Quant à monsieur le Dauphin, ce fut son dernier acte de sagesse. Depuis ce moment, il ne cessa de s'éloigner de plus en plus des idées qu'il avait professées jusque-là. L'élection du général Clausel, comme député, acheva de le jeter dans les rangs des ultras. Il n'avait pu pardonner à cet officier l'expulsion de madame la duchesse d'Angoulême de Bordeaux, pendant les Cent-Jours, et il conçut de sa nomination un excès de déplaisance qui tenait de la monomanie.

Depuis cette époque, on ne retrouva plus en lui une seule lueur de ce bon sens sur lequel la France avait fondé des espérances pendant plusieurs années. Ce changement, qui bientôt fut connu de tout le monde, et l'éducation qu'on donnait à monsieur le duc de Bordeaux ameutèrent les passions contre la branche aînée et préparèrent la chute qui s'effectua en trois jours parce que toutes les racines étaient sapées, une à une, depuis plusieurs mois.

J'ai réuni ce que je sais des motifs qui ont agi sur l'esprit de monsieur le Dauphin. Peut-être y en a-t-il que j'ignore. Quelques personnes ont cru que Nompère de Champagny, un de ses aides de camp, jeune homme distingué et congréganiste zélé qui sembla suivre les impressions de son prince, les avait influencées.

Peut-être aussi, les exigences toujours croissantes du parti libéral lui firent-elles croire qu'il renfermait un élément démagogique qu'il fallait prendre la peine d'exterminer pour n'en être pas victime, et parvint-on à lui persuader que le système des concessions ne servait qu'à le renforcer. J'ignore le fond de ses pensées, mais les résultats ne furent que trop évidents.

Le conseil militaire que monsieur le Dauphin présidait avait repris ses séances et, chaque jour, le maréchal Marmont nous répétait à quel point il y soutenait des thèses surannées et des prétentions insensées. Je me rappelais les éloges des années précédentes et j'avoue que j'accusais la mobilité du maréchal de ce changement de langage; mais malheureusement, il ne fut pas seul à faire des remarques si fatales à notre tranquillité, et tous les rapports militaient à montrer monsieur le Dauphin enrôlé parmi les plus violents réactionnaires.

J'insiste sur cette circonstance, dont peut-être l'histoire fera peu d'état, parce qu'à mon sens c'est ce qui a éloigné toutes les espérances, exaspéré les esprits et poussé aux excès de part et d'autre.

Le Roi fit un voyage en Alsace dans l'été de 1828. Il y fut reçu merveilleusement, ce qui le charma. Tous les discours qui lui furent adressés vantaient surtout les ordonnances contre l'établissement des jésuites. Monsieur de Martignac prit la peine de le faire remarquer à chaque fois. Le Roi en conçut un peu plus de dégoût pour son ministre et n'attribua qu'à l'amour porté à sa personne les démonstrations des habitants du pays qu'il traversait en triomphe.

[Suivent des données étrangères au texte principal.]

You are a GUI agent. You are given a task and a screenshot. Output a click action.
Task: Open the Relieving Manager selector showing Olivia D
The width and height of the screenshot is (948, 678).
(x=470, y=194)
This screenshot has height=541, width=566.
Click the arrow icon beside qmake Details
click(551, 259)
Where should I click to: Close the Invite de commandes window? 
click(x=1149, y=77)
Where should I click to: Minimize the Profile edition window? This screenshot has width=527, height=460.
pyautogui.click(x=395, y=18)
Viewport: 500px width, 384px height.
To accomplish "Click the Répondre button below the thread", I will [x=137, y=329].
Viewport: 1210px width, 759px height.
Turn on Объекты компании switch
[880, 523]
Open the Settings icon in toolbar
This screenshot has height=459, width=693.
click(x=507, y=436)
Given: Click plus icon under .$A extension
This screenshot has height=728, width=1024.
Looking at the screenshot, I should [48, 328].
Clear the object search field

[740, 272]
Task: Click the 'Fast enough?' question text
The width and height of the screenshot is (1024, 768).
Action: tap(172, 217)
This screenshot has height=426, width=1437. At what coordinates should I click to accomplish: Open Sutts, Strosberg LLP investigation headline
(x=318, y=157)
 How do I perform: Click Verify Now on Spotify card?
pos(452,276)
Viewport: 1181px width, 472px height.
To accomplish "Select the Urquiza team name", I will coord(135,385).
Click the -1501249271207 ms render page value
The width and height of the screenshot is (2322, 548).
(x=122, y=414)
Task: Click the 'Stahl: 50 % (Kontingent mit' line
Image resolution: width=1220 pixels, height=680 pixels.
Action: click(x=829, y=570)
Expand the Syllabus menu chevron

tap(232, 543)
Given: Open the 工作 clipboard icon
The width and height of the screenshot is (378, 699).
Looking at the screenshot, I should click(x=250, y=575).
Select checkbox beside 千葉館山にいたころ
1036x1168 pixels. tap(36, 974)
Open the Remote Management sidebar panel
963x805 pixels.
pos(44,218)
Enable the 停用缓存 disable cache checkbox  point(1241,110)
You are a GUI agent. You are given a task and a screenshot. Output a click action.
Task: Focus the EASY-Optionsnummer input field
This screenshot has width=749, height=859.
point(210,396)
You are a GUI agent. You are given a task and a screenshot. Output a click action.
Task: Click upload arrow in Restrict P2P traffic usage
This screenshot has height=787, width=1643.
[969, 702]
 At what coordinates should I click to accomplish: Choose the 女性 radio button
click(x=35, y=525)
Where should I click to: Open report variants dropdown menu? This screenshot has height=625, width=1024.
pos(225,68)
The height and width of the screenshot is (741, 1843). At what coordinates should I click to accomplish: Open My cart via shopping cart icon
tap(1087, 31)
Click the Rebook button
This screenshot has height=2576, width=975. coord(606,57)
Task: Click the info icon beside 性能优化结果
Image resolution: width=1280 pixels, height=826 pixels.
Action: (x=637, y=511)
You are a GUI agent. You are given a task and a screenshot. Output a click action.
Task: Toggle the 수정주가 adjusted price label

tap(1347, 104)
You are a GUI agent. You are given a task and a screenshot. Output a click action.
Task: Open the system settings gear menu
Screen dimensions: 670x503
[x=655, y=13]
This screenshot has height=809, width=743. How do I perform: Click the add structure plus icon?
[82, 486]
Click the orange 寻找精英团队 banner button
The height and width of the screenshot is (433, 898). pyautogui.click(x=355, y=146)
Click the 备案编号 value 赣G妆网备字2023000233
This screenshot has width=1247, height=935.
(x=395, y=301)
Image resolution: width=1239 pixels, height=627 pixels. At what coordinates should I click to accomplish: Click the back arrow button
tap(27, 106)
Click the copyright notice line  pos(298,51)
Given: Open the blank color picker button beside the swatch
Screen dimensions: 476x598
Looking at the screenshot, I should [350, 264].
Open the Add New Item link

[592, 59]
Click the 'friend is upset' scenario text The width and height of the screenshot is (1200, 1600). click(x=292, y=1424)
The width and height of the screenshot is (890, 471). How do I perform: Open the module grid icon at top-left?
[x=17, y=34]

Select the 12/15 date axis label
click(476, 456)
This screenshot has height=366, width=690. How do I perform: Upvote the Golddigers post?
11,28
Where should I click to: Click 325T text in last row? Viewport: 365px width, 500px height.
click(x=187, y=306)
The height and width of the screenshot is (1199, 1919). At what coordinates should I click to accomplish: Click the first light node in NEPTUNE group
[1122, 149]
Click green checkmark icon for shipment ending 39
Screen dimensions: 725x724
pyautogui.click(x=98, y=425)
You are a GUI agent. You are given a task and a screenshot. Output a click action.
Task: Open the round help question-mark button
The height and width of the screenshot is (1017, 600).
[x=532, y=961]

Quelques petits souverains allemands vinrent lui faire leur cour à Strasbourg; il se crut pour le moins Louis XIV.

Le ministère se traînait péniblement: il avait à combattre l'opposition de gauche et l'opposition de droite, composée des ultras, des congréganistes, des courtisans et, au fond, du Roi. Peut-être se serait-il soutenu, malgré ces obstacles, si tout ce qui désirait l'ordre, la tranquillité et le maintien des institutions s'était franchement appliqué à lui donner appui; mais chacun voulait un peu plus ou un peu moins, blâmait, attaquait.

Le parti constitutionnel est essentiellement ergoteur. Il est composé d'individualités plus occupées à prouver leur capacité personnelle qu'à appuyer leurs chefs et, moyennant cela, on ne saurait moins gouvernementales. De sorte qu'en dernier résultat, le ministère n'étant complètement soutenu par aucun parti, peut-être faut-il s'étonner qu'il ait pu durer aussi longtemps. À la vérité, personne n'avait compris que sa chute entraînerait celle de la monarchie, car je crois que cette pensée aurait rallié bien du monde autour de lui.